Es en este contexto que Pablo hace su declaración: “Y sabemos que a los que aman a Dios, todas las cosas les ayudan a bien, esto es, a los que conforme a su propósito son llamados. Porque a los que antes conoció, también los predestinó para que fuesen hechos conformes a la imagen de su Hijo, para que él sea el primogénito entre muchos hermanos” (Ro. 8:28, 29).
Es común escuchar el testimonio de creyentes para quienes esta promesa se ha convertido en realidad, cuando tuvieron que enfrentar una situación difícil con la familia o en el trabajo. Estaban llenos de temor y seguros de que no les esperaba nada bueno; y de repente Dios actuó y la situación cambió milagrosamente para su beneficio.

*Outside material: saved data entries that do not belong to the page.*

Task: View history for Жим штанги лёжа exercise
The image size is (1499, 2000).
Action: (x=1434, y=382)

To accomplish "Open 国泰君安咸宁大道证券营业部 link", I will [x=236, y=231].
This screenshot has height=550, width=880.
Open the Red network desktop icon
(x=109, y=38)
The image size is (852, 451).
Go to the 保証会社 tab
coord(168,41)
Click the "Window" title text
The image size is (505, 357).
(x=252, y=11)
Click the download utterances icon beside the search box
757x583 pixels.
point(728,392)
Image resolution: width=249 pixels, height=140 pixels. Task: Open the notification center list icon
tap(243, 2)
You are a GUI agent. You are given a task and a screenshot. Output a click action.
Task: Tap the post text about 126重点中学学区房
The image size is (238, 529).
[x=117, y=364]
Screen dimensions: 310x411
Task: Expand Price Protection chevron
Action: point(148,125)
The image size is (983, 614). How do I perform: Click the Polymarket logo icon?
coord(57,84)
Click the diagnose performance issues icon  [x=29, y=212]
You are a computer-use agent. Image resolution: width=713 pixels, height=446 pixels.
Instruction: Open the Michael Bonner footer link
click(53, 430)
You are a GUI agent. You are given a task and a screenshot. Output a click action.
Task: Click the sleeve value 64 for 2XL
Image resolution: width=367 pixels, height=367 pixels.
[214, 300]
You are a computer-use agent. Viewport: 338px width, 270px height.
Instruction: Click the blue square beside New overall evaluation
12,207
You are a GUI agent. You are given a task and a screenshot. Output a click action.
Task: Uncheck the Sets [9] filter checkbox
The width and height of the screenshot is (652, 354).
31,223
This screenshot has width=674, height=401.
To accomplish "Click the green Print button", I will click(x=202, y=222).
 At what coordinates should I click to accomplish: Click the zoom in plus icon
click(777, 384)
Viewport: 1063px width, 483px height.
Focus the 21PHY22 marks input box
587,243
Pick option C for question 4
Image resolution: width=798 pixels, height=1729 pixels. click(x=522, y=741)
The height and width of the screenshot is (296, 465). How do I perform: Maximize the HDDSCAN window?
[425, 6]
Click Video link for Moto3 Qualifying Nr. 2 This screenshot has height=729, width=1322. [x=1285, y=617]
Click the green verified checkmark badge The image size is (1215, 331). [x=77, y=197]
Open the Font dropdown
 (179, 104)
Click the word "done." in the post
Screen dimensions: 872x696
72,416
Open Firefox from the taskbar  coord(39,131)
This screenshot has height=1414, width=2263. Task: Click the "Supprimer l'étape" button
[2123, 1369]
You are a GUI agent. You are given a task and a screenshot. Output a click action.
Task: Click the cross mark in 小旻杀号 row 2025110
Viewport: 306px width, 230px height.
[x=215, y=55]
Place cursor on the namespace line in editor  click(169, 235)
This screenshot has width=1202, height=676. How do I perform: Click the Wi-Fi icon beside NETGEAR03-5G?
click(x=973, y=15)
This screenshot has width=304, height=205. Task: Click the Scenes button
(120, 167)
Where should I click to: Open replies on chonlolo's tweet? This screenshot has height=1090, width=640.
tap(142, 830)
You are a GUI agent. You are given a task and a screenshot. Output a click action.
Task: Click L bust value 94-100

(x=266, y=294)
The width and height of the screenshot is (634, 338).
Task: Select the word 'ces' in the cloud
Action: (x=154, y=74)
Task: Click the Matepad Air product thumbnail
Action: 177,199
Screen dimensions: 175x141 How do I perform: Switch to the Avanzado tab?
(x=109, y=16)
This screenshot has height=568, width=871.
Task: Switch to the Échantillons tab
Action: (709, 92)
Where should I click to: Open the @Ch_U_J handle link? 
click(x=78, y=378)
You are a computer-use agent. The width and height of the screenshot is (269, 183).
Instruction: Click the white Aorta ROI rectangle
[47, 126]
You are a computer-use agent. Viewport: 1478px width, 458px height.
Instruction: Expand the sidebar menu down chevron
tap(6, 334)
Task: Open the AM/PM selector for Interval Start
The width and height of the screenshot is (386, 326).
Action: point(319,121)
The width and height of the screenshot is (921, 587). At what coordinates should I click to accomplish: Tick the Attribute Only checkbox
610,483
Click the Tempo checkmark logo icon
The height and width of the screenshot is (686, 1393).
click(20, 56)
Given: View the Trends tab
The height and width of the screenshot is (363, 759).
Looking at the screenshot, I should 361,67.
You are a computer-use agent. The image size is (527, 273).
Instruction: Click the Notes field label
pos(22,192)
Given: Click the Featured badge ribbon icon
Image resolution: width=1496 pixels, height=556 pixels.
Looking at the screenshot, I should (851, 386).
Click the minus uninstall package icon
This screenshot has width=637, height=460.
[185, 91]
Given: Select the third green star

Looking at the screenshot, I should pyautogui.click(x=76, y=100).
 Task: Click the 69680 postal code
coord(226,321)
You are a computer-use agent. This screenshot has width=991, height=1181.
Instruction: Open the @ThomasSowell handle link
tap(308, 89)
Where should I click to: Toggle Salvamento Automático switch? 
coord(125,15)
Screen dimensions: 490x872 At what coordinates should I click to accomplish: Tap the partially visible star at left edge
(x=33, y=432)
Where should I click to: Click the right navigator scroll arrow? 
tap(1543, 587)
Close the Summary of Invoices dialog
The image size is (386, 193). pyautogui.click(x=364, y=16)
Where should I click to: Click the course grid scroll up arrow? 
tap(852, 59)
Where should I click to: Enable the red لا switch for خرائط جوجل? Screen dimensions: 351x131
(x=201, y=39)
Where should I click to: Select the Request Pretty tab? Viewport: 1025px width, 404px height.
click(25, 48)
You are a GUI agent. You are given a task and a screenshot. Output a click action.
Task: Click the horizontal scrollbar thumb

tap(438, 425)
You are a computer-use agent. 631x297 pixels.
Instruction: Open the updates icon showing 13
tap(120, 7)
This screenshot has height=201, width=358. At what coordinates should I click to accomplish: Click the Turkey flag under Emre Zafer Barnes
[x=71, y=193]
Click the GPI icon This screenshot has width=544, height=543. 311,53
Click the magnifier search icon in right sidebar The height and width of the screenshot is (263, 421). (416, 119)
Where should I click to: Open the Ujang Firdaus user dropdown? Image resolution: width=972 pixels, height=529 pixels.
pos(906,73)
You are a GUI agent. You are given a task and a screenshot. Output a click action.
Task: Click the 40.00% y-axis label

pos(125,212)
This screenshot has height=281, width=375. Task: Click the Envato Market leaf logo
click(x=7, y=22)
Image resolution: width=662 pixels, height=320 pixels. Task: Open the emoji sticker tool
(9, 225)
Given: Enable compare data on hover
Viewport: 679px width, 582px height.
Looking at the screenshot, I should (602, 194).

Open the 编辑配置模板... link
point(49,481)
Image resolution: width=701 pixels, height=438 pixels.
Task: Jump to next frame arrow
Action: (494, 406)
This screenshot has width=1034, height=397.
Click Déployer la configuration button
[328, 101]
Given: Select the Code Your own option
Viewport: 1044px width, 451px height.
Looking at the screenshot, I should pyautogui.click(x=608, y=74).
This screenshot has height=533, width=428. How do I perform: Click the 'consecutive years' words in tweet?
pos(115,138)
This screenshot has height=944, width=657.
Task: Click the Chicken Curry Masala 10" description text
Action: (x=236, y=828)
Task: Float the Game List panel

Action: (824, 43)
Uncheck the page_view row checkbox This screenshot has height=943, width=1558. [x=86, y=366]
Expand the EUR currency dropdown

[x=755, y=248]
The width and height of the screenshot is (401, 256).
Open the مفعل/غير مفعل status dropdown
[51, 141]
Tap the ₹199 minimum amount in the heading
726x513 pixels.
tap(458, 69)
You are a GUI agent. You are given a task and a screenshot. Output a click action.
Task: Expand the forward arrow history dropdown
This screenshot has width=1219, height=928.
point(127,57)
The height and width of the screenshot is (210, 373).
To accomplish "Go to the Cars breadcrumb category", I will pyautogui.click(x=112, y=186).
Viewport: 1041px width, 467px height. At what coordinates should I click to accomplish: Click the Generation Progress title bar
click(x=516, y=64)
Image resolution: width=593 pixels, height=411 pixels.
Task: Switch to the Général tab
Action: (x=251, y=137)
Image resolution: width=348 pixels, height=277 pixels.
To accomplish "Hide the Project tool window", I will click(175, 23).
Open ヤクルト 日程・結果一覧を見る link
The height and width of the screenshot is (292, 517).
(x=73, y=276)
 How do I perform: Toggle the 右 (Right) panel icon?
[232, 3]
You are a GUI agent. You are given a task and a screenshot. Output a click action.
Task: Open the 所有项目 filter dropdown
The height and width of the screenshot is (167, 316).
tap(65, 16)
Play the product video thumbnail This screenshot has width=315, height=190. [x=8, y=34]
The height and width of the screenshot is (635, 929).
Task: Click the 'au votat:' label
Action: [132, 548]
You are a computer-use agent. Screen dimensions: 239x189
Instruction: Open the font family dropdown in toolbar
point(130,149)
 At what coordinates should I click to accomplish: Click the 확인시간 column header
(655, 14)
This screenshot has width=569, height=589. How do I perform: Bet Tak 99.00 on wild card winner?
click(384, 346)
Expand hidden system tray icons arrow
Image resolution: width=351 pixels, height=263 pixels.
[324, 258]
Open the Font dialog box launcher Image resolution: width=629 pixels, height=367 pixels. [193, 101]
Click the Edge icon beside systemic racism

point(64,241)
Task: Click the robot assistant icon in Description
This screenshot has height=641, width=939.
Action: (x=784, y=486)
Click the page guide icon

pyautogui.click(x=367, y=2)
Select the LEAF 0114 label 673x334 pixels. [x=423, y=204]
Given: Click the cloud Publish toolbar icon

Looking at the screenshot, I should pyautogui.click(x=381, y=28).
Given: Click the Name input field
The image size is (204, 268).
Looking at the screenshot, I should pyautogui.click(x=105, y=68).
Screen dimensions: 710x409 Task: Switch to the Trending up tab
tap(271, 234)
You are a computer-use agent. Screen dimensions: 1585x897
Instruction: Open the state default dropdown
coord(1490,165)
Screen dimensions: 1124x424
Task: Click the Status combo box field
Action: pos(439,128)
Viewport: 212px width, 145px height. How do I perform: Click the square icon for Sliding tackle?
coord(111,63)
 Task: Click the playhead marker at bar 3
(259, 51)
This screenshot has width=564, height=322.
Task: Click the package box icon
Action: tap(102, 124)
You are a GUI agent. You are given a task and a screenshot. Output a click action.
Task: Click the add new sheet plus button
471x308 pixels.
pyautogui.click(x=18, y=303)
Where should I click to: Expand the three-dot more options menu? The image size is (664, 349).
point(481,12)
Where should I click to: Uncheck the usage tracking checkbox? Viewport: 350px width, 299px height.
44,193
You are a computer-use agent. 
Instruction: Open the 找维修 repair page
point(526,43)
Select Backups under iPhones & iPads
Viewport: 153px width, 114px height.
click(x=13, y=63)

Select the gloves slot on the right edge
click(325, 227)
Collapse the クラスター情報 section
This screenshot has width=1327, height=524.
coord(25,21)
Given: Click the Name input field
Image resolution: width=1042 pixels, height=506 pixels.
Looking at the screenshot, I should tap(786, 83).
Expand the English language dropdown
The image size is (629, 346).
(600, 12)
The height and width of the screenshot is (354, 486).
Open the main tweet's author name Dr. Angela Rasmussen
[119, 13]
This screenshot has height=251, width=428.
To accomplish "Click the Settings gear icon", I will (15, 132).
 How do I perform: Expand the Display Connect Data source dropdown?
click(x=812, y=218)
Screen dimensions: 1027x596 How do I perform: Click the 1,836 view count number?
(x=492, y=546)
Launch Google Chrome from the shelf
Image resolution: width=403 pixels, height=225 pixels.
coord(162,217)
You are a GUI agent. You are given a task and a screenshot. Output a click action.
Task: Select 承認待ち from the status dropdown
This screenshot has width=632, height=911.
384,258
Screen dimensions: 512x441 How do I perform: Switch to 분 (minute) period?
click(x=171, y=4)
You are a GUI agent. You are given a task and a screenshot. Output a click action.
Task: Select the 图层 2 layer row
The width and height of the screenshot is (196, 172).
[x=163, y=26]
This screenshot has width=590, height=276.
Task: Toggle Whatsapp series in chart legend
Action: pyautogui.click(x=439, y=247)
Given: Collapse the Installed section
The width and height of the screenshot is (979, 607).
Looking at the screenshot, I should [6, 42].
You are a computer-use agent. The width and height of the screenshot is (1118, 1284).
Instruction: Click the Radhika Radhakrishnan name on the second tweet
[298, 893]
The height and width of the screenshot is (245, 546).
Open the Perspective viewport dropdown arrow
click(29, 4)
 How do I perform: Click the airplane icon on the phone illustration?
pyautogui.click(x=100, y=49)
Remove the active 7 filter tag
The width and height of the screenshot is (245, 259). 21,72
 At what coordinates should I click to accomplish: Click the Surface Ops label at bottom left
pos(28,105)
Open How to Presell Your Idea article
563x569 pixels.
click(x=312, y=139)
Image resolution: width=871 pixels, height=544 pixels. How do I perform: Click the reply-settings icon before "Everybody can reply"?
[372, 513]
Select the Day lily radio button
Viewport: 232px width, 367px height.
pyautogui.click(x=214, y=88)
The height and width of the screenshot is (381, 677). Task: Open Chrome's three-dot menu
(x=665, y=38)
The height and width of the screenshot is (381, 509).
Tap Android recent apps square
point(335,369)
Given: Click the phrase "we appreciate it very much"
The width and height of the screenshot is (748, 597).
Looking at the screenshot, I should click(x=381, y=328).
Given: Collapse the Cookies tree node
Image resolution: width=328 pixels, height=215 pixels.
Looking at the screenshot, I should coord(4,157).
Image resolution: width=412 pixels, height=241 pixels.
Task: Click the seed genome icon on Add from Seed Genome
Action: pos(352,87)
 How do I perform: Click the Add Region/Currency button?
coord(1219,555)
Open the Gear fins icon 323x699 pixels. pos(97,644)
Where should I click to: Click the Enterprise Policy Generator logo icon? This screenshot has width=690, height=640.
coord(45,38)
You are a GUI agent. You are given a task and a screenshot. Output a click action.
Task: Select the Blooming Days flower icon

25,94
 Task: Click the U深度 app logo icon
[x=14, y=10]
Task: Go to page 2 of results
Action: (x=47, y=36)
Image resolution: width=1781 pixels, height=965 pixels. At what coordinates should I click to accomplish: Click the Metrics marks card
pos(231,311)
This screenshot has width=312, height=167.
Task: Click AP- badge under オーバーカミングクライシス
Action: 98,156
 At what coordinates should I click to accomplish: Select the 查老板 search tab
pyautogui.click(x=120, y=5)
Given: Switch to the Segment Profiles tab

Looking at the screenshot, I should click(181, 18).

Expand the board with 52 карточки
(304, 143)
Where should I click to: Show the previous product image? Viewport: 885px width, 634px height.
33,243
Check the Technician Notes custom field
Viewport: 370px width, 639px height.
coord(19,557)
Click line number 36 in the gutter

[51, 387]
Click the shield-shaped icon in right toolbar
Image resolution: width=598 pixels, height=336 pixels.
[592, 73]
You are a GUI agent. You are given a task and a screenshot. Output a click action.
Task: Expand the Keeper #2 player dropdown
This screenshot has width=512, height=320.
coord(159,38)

Dios nos ama, y a menudo mantiene esta promesa en un nivel muy íntimo, casi secreto. Pero el bien que nos promete, no siempre significa que recibiremos lo que nosotros queremos o deseamos. Sino que podemos saber sin lugar a dudas, que la voluntad de Dios siempre se cumplirá a través de todas nuestras circunstancias, que sus planes no serán frustrados, y que a través de nuestro sufrimiento seremos transformados a Su imagen. Que los deseos de nuestro corazón serán cambiados y llegarán a estar alineados con los Suyos. El mayor bien para nosotros es que se cumplan Sus planes.
Nuestro Dios y Su santa Palabra son eternos e inmutables, y juntos nos traen un mensaje claro para hoy. La historia de Job nos demuestra, que no hay curación sin enfermedad; la de José que no hay liberación sin esclavitud; y las de Jocabed y Noemí, que no hay alegría sin el conocimiento de la miseria.
Pablo nos dice a lo largo de la epístola a los Romanos, que sin maldad, no habría reconocimiento del bien; y sin pecado, no se entendería la justicia. El Dios soberano del universo nos ha dicho que todas nuestras circunstancias tienen un propósito: «Transformarnos a Su semejanza e impactar nuestras comunidades; e incluso nuestro mundo, con el conocimiento de Él».
“Por tanto, nosotros todos, mirando a cara descubierta como en un espejo la gloria del Señor, somos transformados de gloria en gloria en la misma imagen, como por el Espíritu del Señor” (2 Co. 3:18).